In our last general update (published in mid-February) we opened with this line, “It’s time to sell… not indiscriminately, and certainly not in a panic, but it is time to selectively reduce risk by taking profits in securities…”  So, what has happened since that time?  Quantitatively, not much.  Despite some significant daily gyrations, the S&P 500 is little changed overall, down roughly 1% from the time of our February article to today, July 2nd.  For our client accounts we have executed our views by selectively taking profits and allowing cash to build.  In our flagship Palmetto Growth & Income Strategy we have increased our cash holdings to an average of 18%, up from approximately 8% at the time of our February blog.  We are comfortable that we have been generally correct on market direction and we like our positioning as we enter the second half of 2015.

 So What’s Next?

We believe this year’s lackluster market reinforces our strategic direction.  With the S&P 500 already trading at roughly 18X current year earnings there are really only two catalysts we see that can drive the market to further gains at this point:

1)      Earnings growth – Corporate profitability must grow in order to justify higher stock prices.  Earnings season begins later this month and we will get a view as to whether that is happening.

2)      Multiple expansion – People are willing to pay higher prices for the same earnings (higher multiple of earnings).

In our view, neither is very likely in the near term.  With that as a backdrop, let me attempt to tie-in our current invest philosophy with the article’s title and the Independence Day holiday weekend.

Bunker Hill

In June, 1775, roughly 1,000 American soldiers gathered at Cambridge and then departed with a wagon full of entrenching tools. The Battle of Bunker Hill would follow the next day.  The Americans did not complete their fortifications before the sun rose. At daybreak, the British began bombarding them even as they tried to finish their work.  The Red Coats marched on the American position, while the Americans, conscious of their limited supply of ammunition, were told not to fire upon the British until they were extremely close.  They were told: “Don’t one of you fire until you see the whites of their eyes!”  When the first barrage of American musket fire finally came it took down many, many British soldiers. The British attempted a second attack on the hill, but with the same result. The third attack went better for the British, partly because they had reorganized and partly because the Americans were running out of powder.

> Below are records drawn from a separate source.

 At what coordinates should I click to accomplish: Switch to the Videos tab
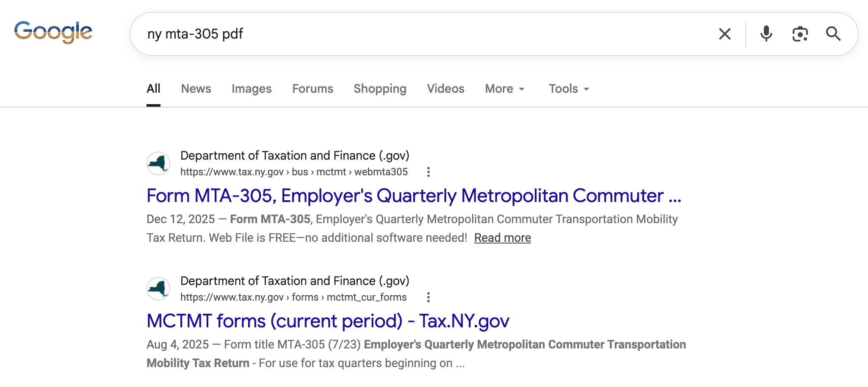pyautogui.click(x=445, y=89)
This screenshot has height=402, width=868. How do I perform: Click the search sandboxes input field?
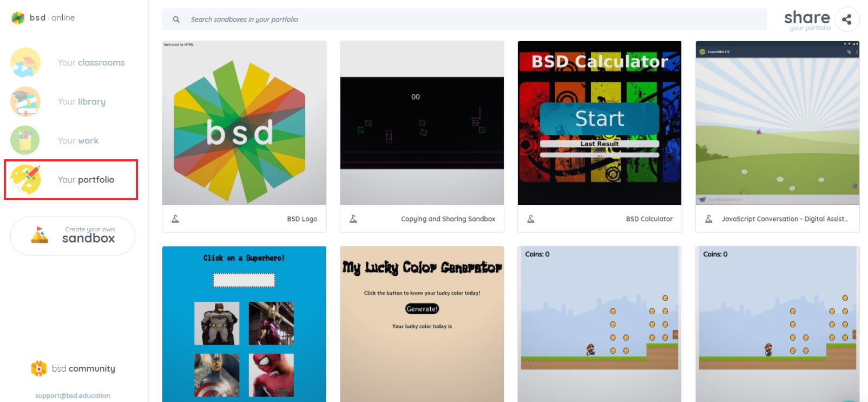(464, 20)
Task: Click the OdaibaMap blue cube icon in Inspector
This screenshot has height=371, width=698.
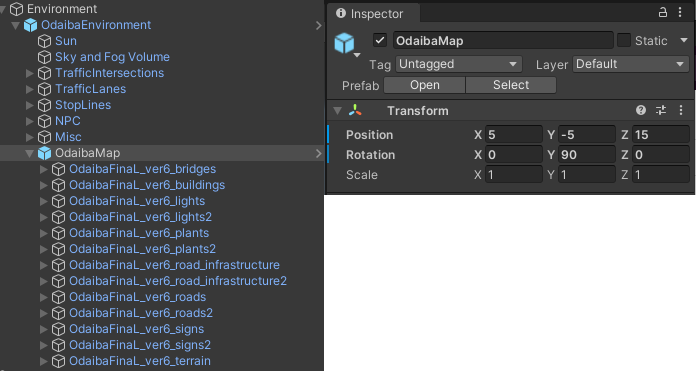Action: [x=344, y=43]
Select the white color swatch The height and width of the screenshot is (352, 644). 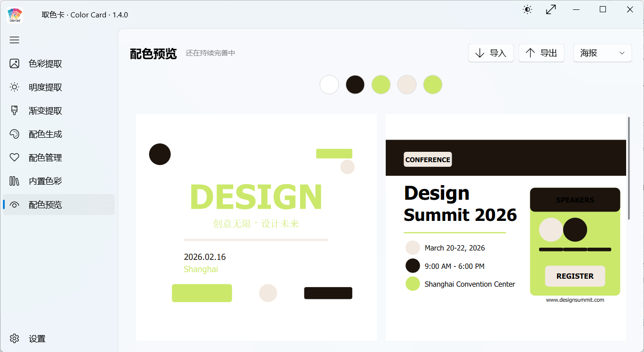329,85
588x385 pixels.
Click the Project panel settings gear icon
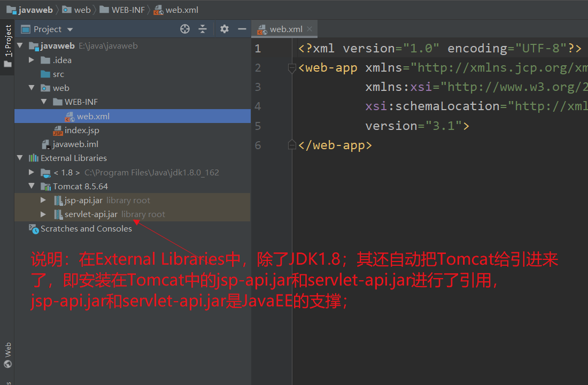[224, 29]
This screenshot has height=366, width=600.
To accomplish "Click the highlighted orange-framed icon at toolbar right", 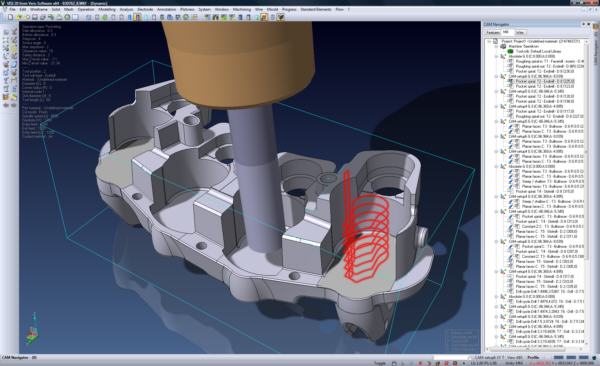I will pos(264,17).
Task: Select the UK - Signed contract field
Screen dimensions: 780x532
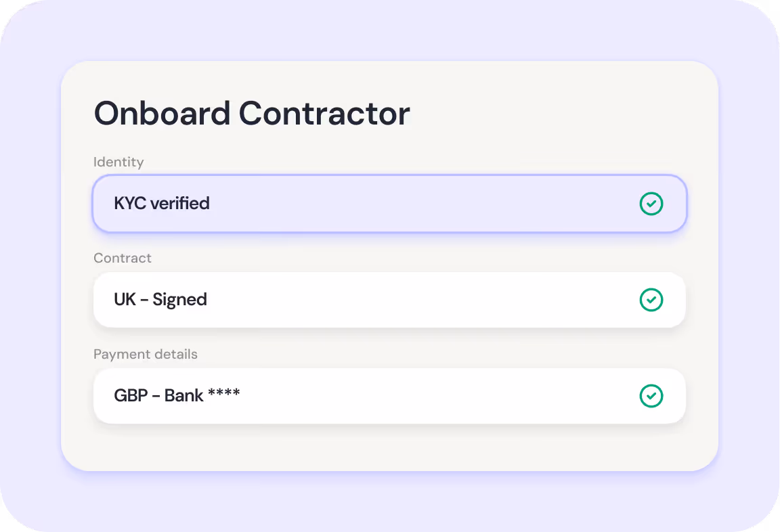Action: point(389,300)
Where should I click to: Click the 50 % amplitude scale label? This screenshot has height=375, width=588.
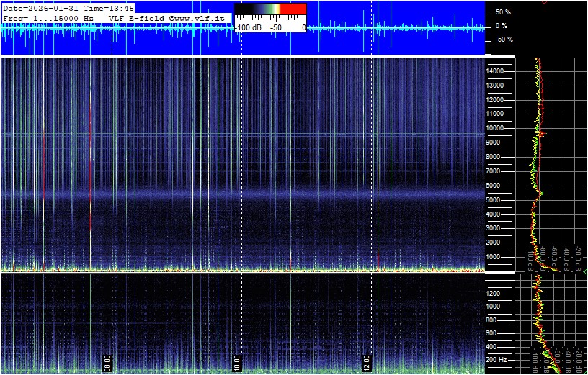pos(502,12)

Technically the British had won, but it was a costly defeat. More than 1,000 British soldiers were killed or wounded while the American losses were much smaller at about 400 men killed or wounded. American General Nathanael Greene wrote: “I wish [we] could Sell them another Hill at the same Price”!  Meanwhile, British General William Howe later said: “The success is too dearly bought.” As we know, the struggle led to the signing of the Declaration of Independence the following year in 1776 and ultimately to American Independence.

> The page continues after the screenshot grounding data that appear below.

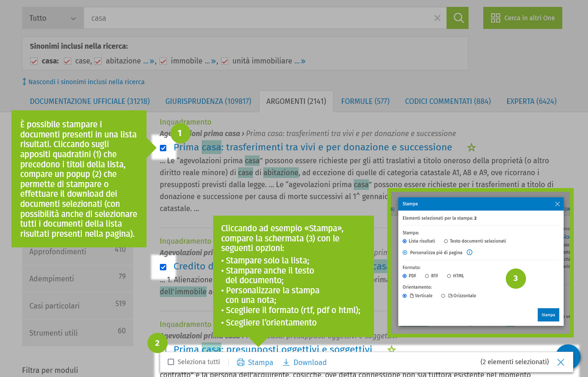Toggle the Seleziona tutti checkbox
Image resolution: width=588 pixels, height=377 pixels.
click(171, 362)
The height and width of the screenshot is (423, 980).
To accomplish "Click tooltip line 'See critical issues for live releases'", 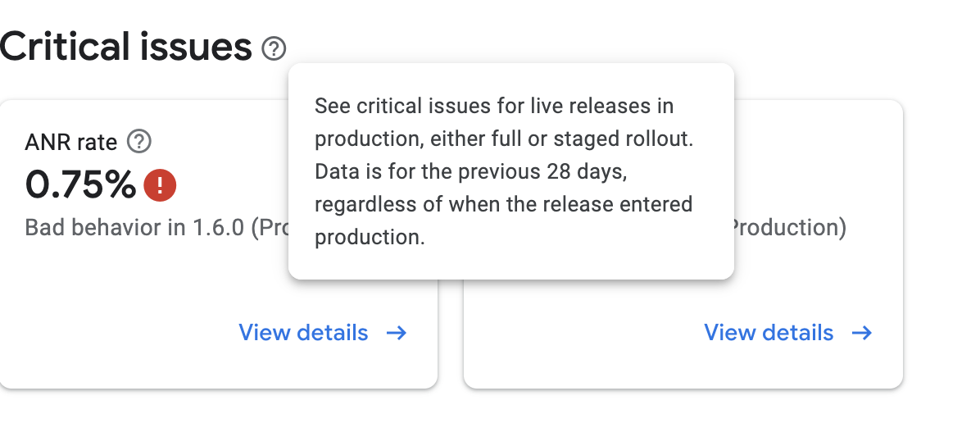I will [x=494, y=107].
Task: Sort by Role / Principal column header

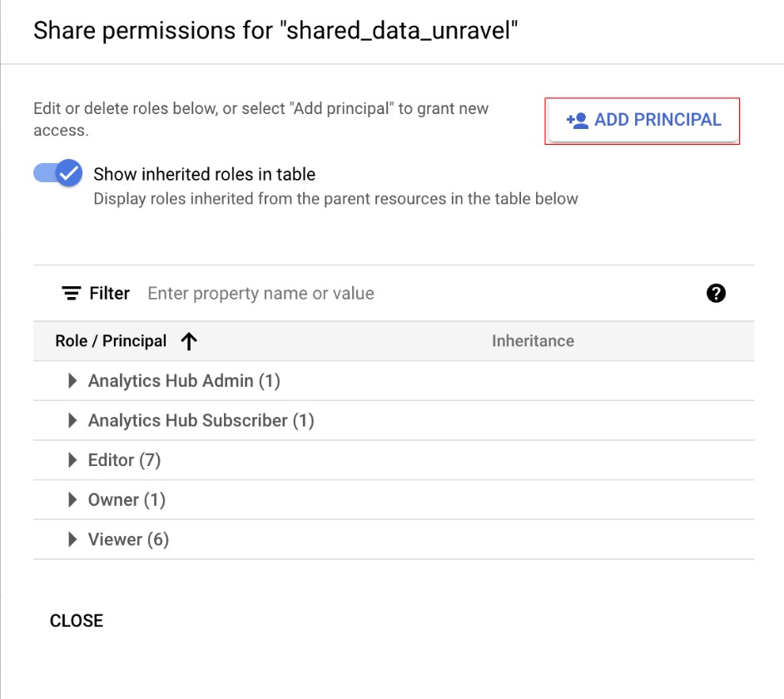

“Don’t Fire Until You See the Whites of Their Eyes!”

Essentially, we have adopted the same approach.  We see little reason to chase the market higher given its current valuation.  Our view is that it is wise to continue to conserve our capital (reference American ammunition).  Rather than firing at distant targets, we will wait for the market (the Red Coats) to come to us ensuring a higher probability of success.  As a reminder, we have had six consecutive years of market gains making this Bull Market pretty long in the tooth.  While not ready to sound the death knell for the Bull Market just yet, we do see the probability of correction of 7% or more as at least equal to, if not greater than the probability of further significant market upside.  As I type, the market is essentially flat for the year (+0.7% on the S&P 500, – 0.6% for the DJIA).  It would certainly not surprise us to see the market finish in the red for the year, and if that is the case we want to be positioned to protect our clients and have “dry powder” available to take advantage of the lower pricing.  Like the early Patriots, we’ll hold our fire until we see the whites of their eyes!

Happy Independence Day to all and may God continue to bless our country.